The Strait of Hormuz is not just a strategic point on the map; it is one of the main valves of the global industrial system. A critical portion of the world’s energy flows through it, but reducing its importance to oil alone is missing the point. What is happening in the war involving Iran, the United States, and Israel is not just a regional conflict; it is a direct disruption of one of the arteries that feeds the entire global economy. When that artery is blocked or degraded, it’s not just energy that stops flowing—the whole system begins to stall.

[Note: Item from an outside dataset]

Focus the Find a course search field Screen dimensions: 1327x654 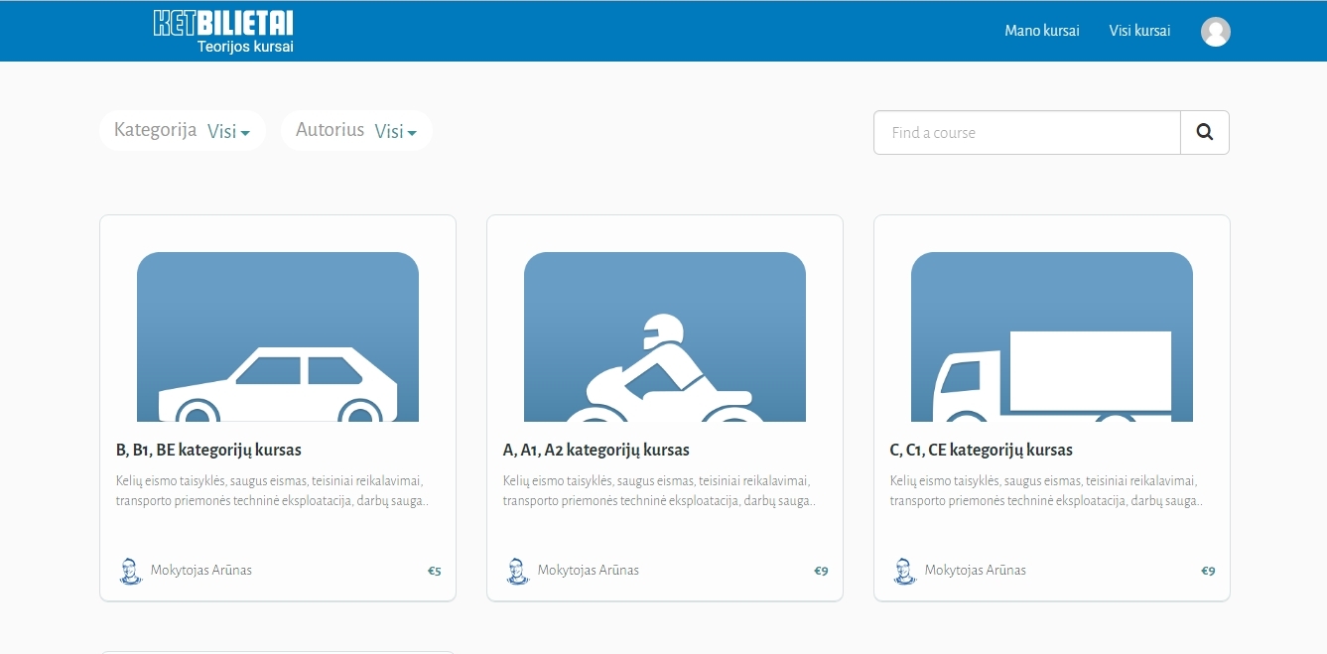[x=1026, y=132]
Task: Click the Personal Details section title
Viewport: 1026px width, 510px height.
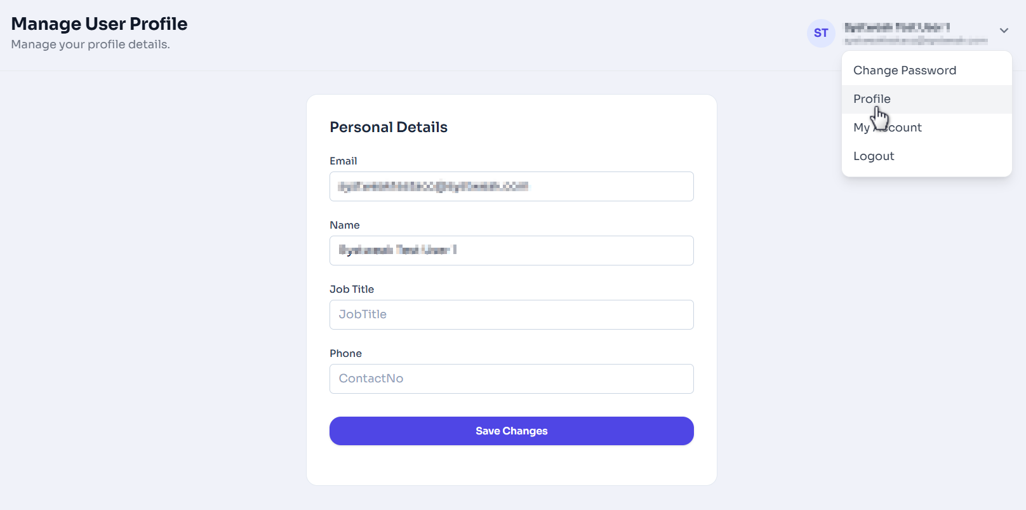Action: pyautogui.click(x=388, y=127)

The most visible impact is energy. Sharp increases in oil prices, market tension, uncertainty, contingency plans. But that is only the first symptom, the most superficial one. The real problem is not the price of a barrel of oil, but everything that depends on it. Energy is not just another sector; it is the foundation upon which everything else stands: transportation, industry, agriculture, technology. When energy becomes more expensive or constrained, every gear in the system starts to strain. That is where the butterfly effect truly begins.
One of the first serious impacts appears in fertilizers. Modern agriculture depends entirely on them, and a significant portion of their production and distribution is tied to that region. When the flow is disrupted, we are not talking about an immediate shortage in supermarkets, but something far more dangerous: the breakdown of future production. If fertilizers do not arrive today, harvests months from now will be smaller. And when that happens, there is no quick fix. The outcome is inevitable: lower agricultural output, rising prices, and in many countries, social instability.

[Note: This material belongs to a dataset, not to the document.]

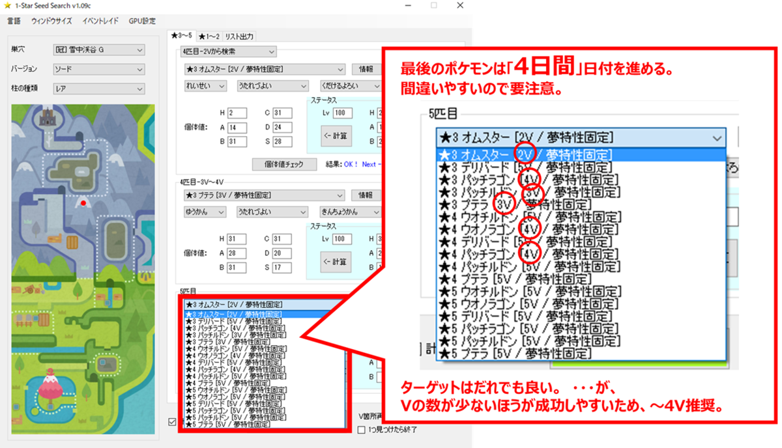Open the バージョン dropdown showing ソード
The height and width of the screenshot is (448, 782).
point(99,69)
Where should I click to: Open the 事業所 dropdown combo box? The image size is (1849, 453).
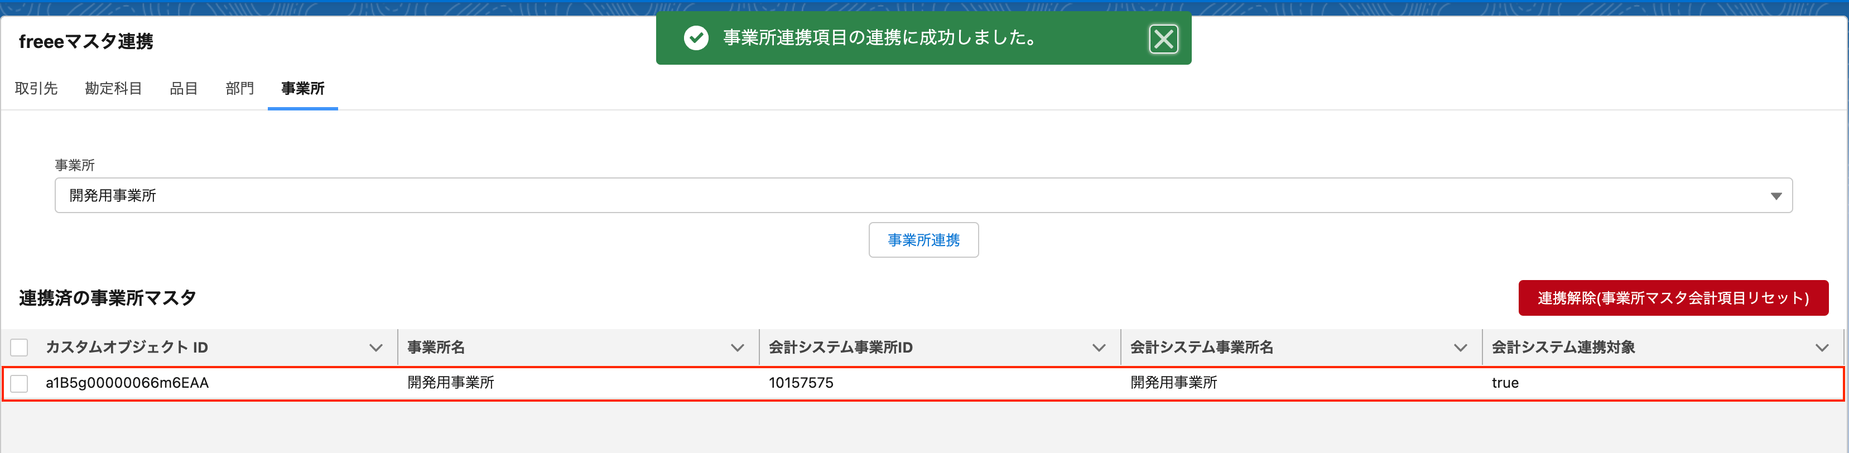coord(923,195)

This is one of the most common mistakes when analyzing these crises: thinking about the present instead of understanding time delays. Collapse does not happen when shelves are empty; it happens much earlier, when the input that made those products possible fails.
But if there is a perfect example of systemic fragility, it is helium. A completely invisible resource for most people, yet absolutely critical for the technology industry. Without helium, semiconductors cannot be manufactured. It is not optional. And a key part of the global supply is directly linked to this conflict zone. When that chain breaks, the impact is not immediately visible to consumers, but it is devastating for the industrial base. Less helium means fewer chips, less technological capacity, less digital infrastructure.

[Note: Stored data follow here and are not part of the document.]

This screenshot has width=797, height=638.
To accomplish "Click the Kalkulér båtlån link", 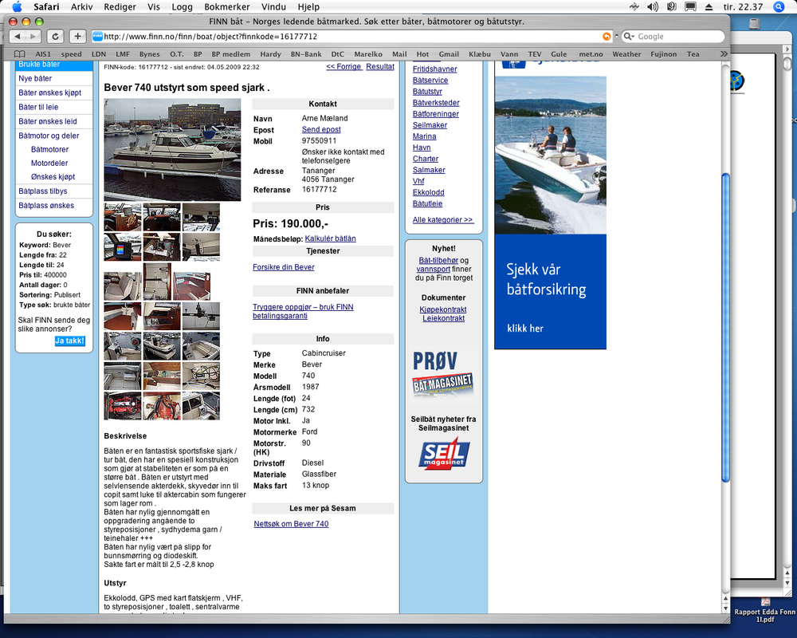I will 331,238.
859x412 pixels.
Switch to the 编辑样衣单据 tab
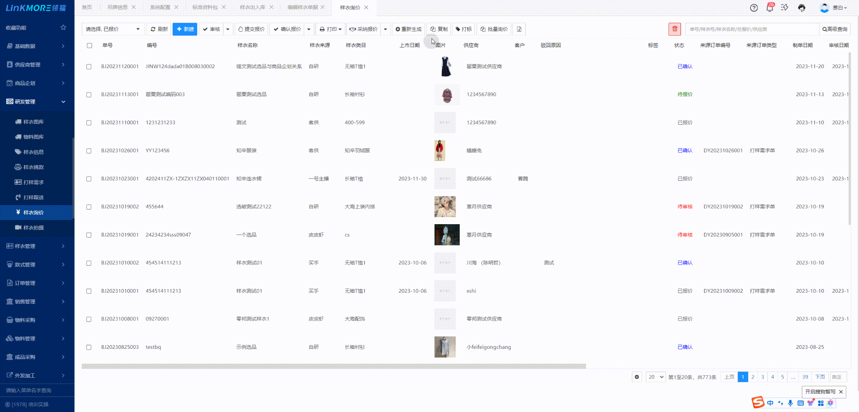[302, 7]
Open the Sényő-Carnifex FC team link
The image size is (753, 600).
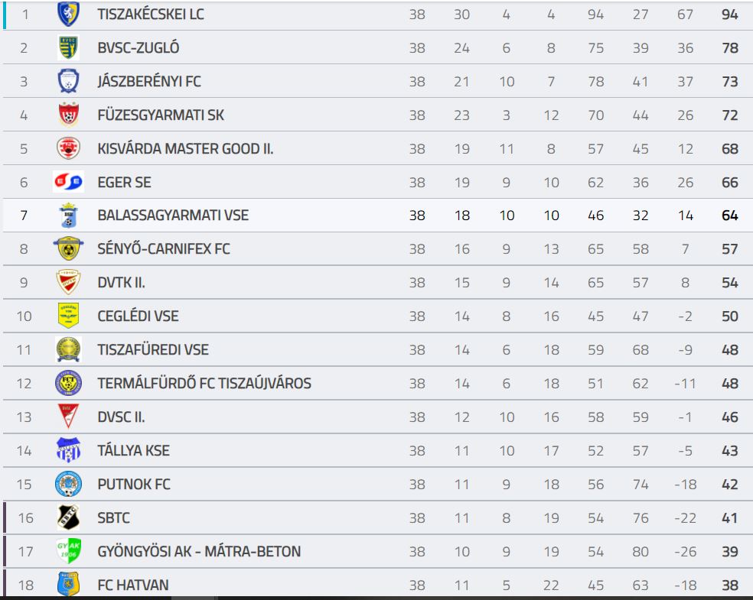(x=164, y=249)
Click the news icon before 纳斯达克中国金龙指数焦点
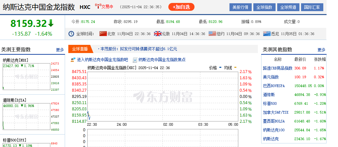The width and height of the screenshot is (338, 147). [135, 60]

The paradox is striking: the entire digital economy, including artificial intelligence, depends on highly localized and vulnerable physical resources. The cloud is not ethereal; it depends on ships, gas, minerals, and geopolitical stability. When one of those elements fails, the entire structure begins to shake.
This brings us back to microchips, but now amplified. In 2021, we talked about droughts in Taiwan. Today, the problem is no longer a single variable. It is the sum of all of them: energy, raw materials, logistics, costs, geopolitics. It is a perfect storm. And when chips fail, it is not just one sector that suffers—the entire modern industrial system does. Automotive, telecommunications, defense, banking, consumer goods… everything depends on them.
From there, the disruption spreads as a chain reaction. Rising shipping costs affect all goods. Shortages of oil derivatives impact plastics and chemical products. The lack of certain materials halts production lines. And each stoppage triggers another somewhere else in the system. This is not a single crisis; it is a network of failures feeding into each other.
Europe, as usual, tries to respond with emergency measures, but the problem is structural. You can have gas reserves or diversify energy sources, but that does not protect you in a globally interdependent system. You may have electricity, but if you lack fertilizers, components, or raw materials, your economy remains vulnerable. In this context, self-sufficiency is largely an illusion.
This is where the concept of the butterfly collapse fully reveals itself. We are not facing a single event, nor a sudden, spectacular breakdown. We are facing something more complex and harder to manage: thousands of small disruptions happening simultaneously, interconnected, amplifying each other. A ship that doesn’t arrive, a factory that stops, a missing input, a price spike, a broken chain.
The mistake is to keep thinking in linear terms, as if every problem had a single cause and a single consequence. The reality is that we live in an extremely complex network where each node depends on many others. And when a critical one fails, it does not fall alone.
In 2021, the butterfly collapse was a warning. In 2026, it is a process already underway. There is no single butterfly. There are millions. And they are not acting in isolation—they are flapping all at once.
The Strait of Hormuz is not the origin of all problems, but it is one of those points where the fragility of the system becomes undeniable. It is where a local disturbance turns into a global disruption. And the most unsettling part is not what has already happened, but what is already in motion and still unseen.
Because real collapse does not happen when everything suddenly stops. It happens when things stop working the way you expect… and there is no way back.